* _Exercise objective_
Read the article below about a man who rents himself out to do nothing. For each statement, say yes or no according to whether the article agrees with it, and quote the words of the article that decide it. (a) Morimoto charges a fee partly to discourage time-wasters. (b) Morimoto holds a postgraduate degree in chemistry. (c) Morimoto first offered his services in 2020.

* _Extract to read_
# # # #

A Japanese man has developed a massive following and thousands of customers online as he makes a living by renting himself out "to do nothing."
People can rent Shoji Morimoto, 37, for 10,000 yen (£70) from Tokyo in Japan - plus travel and meal costs - but he will do nothing but "eat, drink and give a simple answer," reports The Independent.
He initially first offered his services back in June 2018 as he posted a tweet that read: "I offer myself for rent, as a person who does nothing, Is it difficult for you, on your own, to join a shop? Is there a player missing from your team? Do you need anyone for you to hold a place? I can't do anything but simple stuff."
After that Morimoto was once been employed by one man to explain a murder he had committed, while another rented Morimoto to take him from the hospital to revisit the spot where he had attempted suicide.
Morimoto now charges to minimise the number of inquiries and to deter time-wasters, after initially providing his services for free. He claimed that he sees three or four clients a day - and 3,000 since his services were first introduced.
He said people rent him for different reasons, but most are bored or depressed and just want to be listened to.
He has been hired to have lunch, pose for photographs on Instagram, accompany someone filing for divorce, catch butterflies in the park and to listen to health care workers struggling with their work.
Morimoto - who is married and holds a postgraduate degree in physics from Osaka University - told The Mainichi newspaper: "I'm not a friend or an acquaintance. I'm free of the annoying things that go with relationships but I can ease people's feelings of loneliness."
"I personally don't like being cheered on by other people. It bothers me when people simply tell me to keep persevering. When someone is trying to do something I think the best thing to do is to make it easier for them by staying at their side," he added.
In less than three years Morimoto - who used to work in publishing but quit to "do nothing" - has published books about his career choice, inspired a television drama and acquired 270,000 Twitter followers.
One of his clients posted online: "I'm glad I was able to take a walk with someone while keeping a comfortable distance, where we didn't have to talk but could if we wanted to."
While another wrote: "I had been slack about visiting the hospital, but I went because he came with me."

# # # #

* _Provided data_
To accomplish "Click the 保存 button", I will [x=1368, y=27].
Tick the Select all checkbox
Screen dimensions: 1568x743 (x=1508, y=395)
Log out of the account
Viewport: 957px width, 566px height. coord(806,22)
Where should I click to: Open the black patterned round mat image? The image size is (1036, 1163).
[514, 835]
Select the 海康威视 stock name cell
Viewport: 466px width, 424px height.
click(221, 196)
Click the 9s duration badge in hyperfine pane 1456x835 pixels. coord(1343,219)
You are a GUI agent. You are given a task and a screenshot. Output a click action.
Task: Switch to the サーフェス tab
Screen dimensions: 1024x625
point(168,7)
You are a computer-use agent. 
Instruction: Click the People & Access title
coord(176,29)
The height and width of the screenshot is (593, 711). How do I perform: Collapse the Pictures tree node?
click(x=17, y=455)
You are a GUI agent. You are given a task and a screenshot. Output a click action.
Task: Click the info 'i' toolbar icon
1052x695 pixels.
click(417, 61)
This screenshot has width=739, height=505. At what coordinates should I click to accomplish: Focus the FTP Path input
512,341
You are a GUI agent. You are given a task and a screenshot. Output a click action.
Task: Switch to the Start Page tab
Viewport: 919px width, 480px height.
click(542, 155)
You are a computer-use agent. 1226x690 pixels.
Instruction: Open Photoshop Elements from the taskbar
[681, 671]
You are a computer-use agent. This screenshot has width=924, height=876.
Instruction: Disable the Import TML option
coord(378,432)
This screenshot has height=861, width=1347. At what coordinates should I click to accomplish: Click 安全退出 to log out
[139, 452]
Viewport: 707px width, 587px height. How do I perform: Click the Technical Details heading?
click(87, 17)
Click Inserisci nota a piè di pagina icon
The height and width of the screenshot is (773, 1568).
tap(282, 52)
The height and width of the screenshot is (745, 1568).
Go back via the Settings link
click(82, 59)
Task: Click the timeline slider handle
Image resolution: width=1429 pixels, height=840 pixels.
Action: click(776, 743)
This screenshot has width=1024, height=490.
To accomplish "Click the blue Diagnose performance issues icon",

# # # #

* _Solved exercise_
(a) Yes: "Morimoto now charges to minimise the number of inquiries and to deter time-wasters"
(b) No: "holds a postgraduate degree in physics from Osaka University"
(c) No: "He initially first offered his services back in June 2018"